_SHORT PROBLEM A:_
Answer these questions from the column below, marking each answer with the matching numeral:
(i) What instrument does the writer claim to play terribly?
(ii) In which summer did the writer run out of clean clothes?
(iii) What did the writer's garden begin to resemble?

This month, Paul Carter fesses up to musical inadequacy and finds that he is made an offer he can’t refuse

plumberDespite the perceived severity of my impairment (by others I should stress, not me), in my mind I’m Pelé in his prime. It has to be said that there are very few tasks or activities than I come across during the course of my daily life that I find beyond my capabilities.

Partly, this is because I know my limits. I am a terrible harpist, for instance.

In my long, bitter and partially drink addled lifetime I have come to have a relatively decent grasp of what I can and cannot do, and tend to find ways of avoiding those things I find difficult. Usually by just not doing them altogether. This did cause problems when I initially began living alone. The infamous summer of 1998 when I ran out of clean clothes was memorable for all concerned, although sadly for the wrong reasons. I also had to admit defeat recently when my garden began resembling a micro-climate from the Amazonian Basin. Nobody should need to machete their way through to their own back door.

_LISTED RECORDS:_
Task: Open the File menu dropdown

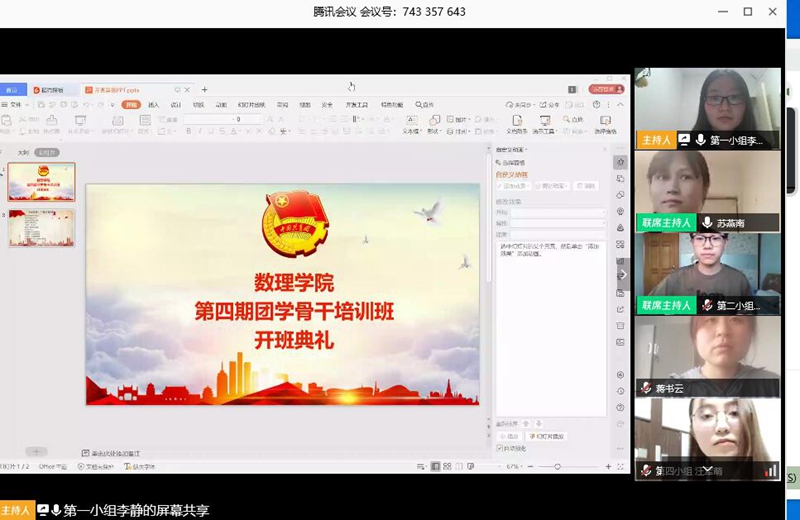Action: 15,104
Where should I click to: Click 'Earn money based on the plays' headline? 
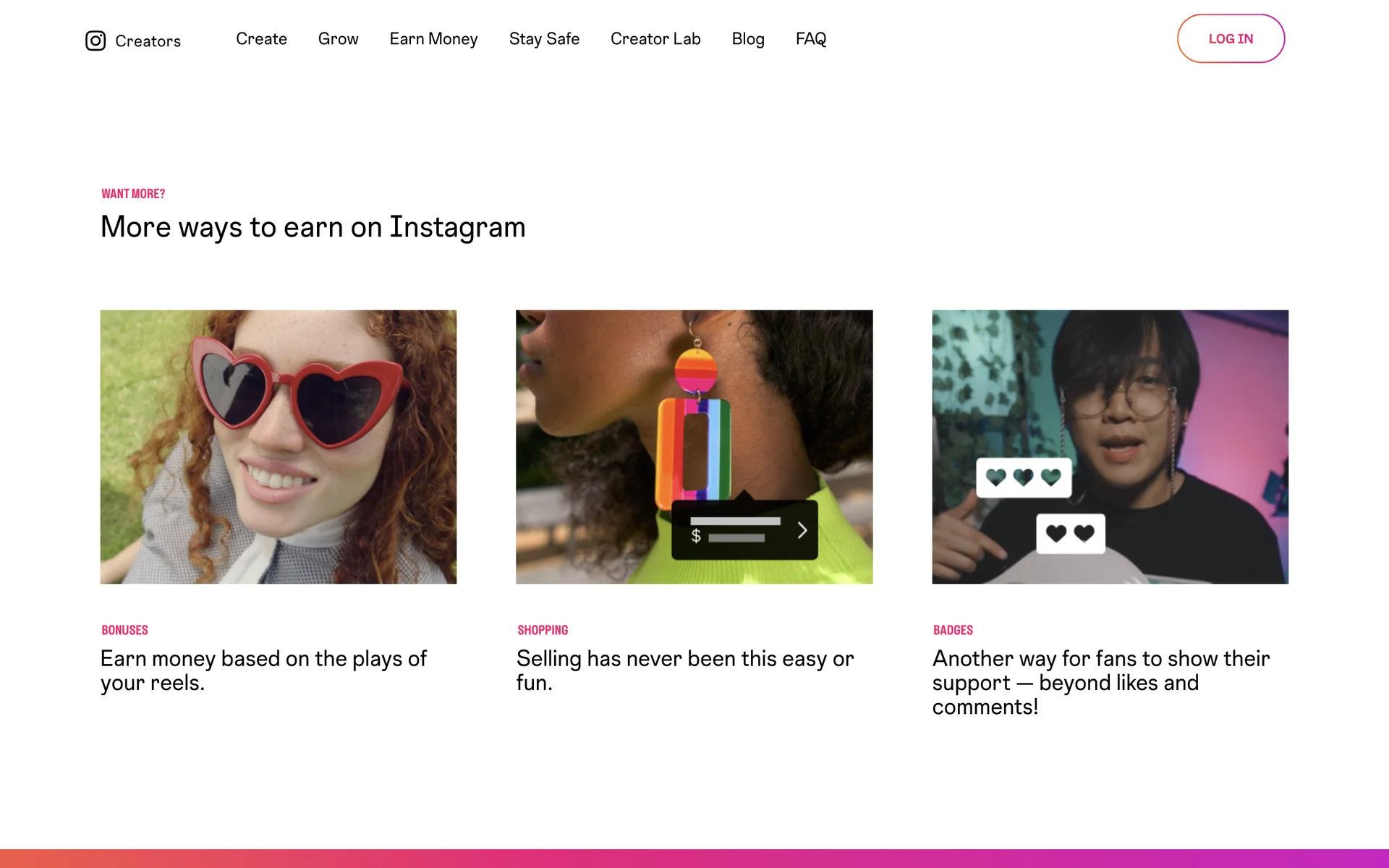[x=263, y=670]
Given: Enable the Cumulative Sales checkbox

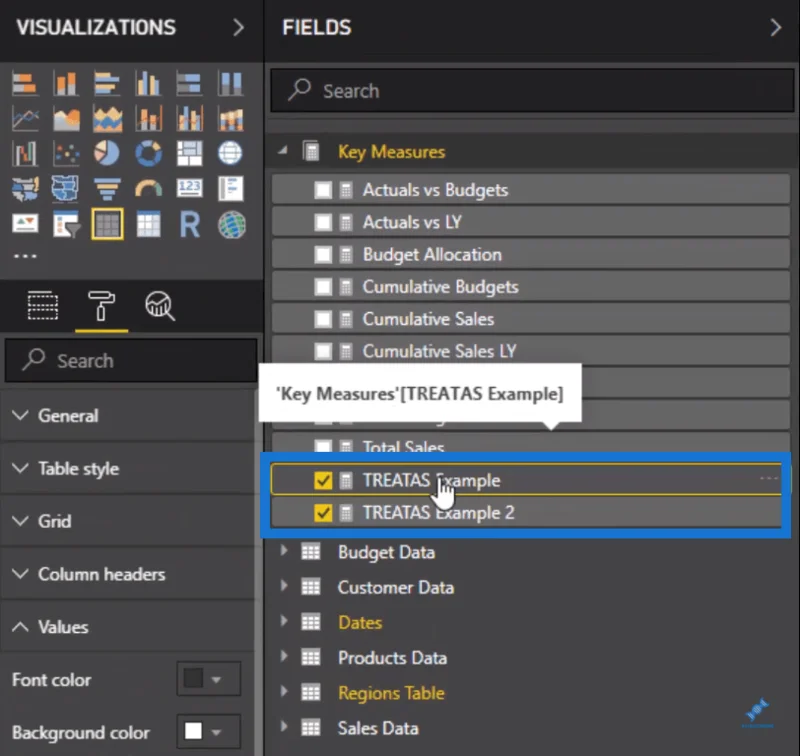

_SHORT PROBLEM B:_
Pick out every line in the entries above that contains the word "Enable".

_SOLUTION A:_
(i) The harp.
(ii) The summer of 1998.
(iii) A micro-climate from the Amazonian Basin.

_SOLUTION B:_
Given: Enable the Cumulative Sales checkbox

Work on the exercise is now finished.